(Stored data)
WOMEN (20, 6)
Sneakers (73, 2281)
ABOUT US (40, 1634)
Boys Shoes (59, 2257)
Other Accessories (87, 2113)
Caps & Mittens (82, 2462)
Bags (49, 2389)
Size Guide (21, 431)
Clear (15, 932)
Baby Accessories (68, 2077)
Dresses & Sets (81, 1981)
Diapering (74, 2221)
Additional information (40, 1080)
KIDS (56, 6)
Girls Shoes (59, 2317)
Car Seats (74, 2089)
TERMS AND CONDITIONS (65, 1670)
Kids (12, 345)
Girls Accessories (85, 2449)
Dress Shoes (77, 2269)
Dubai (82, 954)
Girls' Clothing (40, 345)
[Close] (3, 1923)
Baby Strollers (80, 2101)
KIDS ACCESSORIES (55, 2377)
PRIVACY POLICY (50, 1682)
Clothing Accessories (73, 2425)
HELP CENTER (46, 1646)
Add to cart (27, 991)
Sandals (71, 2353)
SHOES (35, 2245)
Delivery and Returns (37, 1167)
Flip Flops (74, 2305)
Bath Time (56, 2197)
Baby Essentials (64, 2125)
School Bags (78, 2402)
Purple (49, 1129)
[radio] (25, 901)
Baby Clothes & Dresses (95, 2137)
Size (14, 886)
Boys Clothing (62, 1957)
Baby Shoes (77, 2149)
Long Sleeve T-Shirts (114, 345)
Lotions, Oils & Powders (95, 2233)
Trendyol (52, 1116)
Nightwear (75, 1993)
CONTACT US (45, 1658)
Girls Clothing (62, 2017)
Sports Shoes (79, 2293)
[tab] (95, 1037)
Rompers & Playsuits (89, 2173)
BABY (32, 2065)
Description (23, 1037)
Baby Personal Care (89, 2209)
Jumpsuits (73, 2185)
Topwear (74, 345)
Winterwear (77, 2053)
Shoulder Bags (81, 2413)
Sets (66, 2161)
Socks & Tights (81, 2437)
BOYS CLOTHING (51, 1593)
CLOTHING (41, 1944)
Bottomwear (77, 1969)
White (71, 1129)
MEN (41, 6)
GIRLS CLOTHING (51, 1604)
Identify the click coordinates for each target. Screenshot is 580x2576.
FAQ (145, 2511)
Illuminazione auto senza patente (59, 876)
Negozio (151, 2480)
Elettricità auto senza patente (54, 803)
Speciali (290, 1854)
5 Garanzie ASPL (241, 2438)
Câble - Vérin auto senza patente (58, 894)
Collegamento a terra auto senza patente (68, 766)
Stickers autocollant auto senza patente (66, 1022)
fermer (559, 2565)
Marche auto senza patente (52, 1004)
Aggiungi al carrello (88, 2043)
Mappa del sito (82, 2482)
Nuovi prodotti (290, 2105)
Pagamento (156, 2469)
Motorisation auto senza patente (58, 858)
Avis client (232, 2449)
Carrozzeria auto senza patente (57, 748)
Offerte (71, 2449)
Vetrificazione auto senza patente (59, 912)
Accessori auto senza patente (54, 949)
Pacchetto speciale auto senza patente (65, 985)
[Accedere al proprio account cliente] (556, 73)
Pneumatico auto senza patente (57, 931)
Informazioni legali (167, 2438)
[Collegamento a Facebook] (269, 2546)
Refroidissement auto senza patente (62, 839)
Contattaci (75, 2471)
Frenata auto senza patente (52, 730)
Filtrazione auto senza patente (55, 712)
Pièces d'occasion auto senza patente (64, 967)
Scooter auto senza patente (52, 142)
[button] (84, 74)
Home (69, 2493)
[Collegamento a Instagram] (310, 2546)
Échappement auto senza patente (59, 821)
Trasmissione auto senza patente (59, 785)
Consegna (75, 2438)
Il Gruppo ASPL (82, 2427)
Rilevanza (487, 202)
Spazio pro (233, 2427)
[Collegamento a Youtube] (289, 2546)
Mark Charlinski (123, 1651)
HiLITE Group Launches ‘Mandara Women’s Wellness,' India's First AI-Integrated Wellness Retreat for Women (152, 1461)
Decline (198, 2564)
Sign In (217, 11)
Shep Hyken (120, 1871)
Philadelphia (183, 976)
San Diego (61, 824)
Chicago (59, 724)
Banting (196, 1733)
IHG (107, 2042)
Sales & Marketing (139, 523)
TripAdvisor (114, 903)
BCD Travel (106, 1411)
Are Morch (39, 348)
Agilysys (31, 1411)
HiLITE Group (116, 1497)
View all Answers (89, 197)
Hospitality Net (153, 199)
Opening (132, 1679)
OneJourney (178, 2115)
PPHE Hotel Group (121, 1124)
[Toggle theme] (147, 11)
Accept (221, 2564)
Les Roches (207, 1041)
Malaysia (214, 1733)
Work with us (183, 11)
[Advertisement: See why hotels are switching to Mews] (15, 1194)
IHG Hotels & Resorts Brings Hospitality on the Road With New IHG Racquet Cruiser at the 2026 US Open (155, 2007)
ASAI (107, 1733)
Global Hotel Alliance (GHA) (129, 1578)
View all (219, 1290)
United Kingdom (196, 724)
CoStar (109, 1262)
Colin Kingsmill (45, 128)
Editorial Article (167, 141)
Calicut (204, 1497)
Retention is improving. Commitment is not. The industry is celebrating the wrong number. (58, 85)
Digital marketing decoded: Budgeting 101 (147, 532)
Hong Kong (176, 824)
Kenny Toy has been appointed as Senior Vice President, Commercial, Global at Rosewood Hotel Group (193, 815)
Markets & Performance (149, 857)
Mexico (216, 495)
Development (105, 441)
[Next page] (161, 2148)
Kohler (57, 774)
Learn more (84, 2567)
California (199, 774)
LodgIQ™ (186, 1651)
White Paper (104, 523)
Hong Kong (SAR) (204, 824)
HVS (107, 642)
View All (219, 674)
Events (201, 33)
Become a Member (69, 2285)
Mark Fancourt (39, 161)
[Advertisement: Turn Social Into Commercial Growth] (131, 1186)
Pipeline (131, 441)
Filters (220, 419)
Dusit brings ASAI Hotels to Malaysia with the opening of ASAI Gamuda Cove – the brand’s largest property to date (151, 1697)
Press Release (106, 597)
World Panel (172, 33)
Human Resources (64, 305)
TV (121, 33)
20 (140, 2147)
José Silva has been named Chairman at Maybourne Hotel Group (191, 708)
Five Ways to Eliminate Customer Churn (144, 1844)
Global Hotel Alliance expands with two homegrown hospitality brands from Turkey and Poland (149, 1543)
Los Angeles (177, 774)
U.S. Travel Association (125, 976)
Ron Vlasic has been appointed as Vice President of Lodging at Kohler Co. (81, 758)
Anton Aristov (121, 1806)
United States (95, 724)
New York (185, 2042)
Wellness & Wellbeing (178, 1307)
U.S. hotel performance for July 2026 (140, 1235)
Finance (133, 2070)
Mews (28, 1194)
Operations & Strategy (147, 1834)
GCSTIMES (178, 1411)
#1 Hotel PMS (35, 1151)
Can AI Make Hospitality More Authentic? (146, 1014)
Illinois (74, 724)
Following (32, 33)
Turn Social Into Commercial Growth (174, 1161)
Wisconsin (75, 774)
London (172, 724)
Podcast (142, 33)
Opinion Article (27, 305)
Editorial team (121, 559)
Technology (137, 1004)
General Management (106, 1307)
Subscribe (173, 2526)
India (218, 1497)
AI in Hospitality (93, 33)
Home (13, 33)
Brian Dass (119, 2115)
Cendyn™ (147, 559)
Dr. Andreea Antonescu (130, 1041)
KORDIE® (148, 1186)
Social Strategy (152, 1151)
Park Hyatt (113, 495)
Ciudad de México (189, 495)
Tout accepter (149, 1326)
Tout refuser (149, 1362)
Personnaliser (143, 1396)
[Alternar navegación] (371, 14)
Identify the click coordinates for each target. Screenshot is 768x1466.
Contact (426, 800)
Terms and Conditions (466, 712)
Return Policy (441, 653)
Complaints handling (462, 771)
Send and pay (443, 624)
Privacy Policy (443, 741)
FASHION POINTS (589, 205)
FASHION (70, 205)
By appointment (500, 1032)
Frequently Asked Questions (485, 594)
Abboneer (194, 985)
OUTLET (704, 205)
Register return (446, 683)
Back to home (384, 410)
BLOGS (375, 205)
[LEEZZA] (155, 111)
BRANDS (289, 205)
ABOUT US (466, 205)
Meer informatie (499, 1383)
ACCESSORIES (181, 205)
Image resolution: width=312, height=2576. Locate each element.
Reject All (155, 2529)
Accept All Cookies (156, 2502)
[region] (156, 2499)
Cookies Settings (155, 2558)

Your instructions.
The answer must be the lines from the one containing "Illinois (74, 724)" to the final line of the data above, copied exactly, both included, with nothing added.

Answer to the problem.
Illinois (74, 724)
Following (32, 33)
Turn Social Into Commercial Growth (174, 1161)
Wisconsin (75, 774)
London (172, 724)
Podcast (142, 33)
Opinion Article (27, 305)
Editorial team (121, 559)
Technology (137, 1004)
General Management (106, 1307)
Subscribe (173, 2526)
India (218, 1497)
AI in Hospitality (93, 33)
Home (13, 33)
Brian Dass (119, 2115)
Cendyn™ (147, 559)
Dr. Andreea Antonescu (130, 1041)
KORDIE® (148, 1186)
Social Strategy (152, 1151)
Park Hyatt (113, 495)
Ciudad de México (189, 495)
Tout accepter (149, 1326)
Tout refuser (149, 1362)
Personnaliser (143, 1396)
[Alternar navegación] (371, 14)
Identify the click coordinates for each target. Screenshot is 768x1466.
Contact (426, 800)
Terms and Conditions (466, 712)
Return Policy (441, 653)
Complaints handling (462, 771)
Send and pay (443, 624)
Privacy Policy (443, 741)
FASHION POINTS (589, 205)
FASHION (70, 205)
By appointment (500, 1032)
Frequently Asked Questions (485, 594)
Abboneer (194, 985)
OUTLET (704, 205)
Register return (446, 683)
Back to home (384, 410)
BLOGS (375, 205)
[LEEZZA] (155, 111)
BRANDS (289, 205)
ABOUT US (466, 205)
Meer informatie (499, 1383)
ACCESSORIES (181, 205)
Image resolution: width=312, height=2576. Locate each element.
Reject All (155, 2529)
Accept All Cookies (156, 2502)
[region] (156, 2499)
Cookies Settings (155, 2558)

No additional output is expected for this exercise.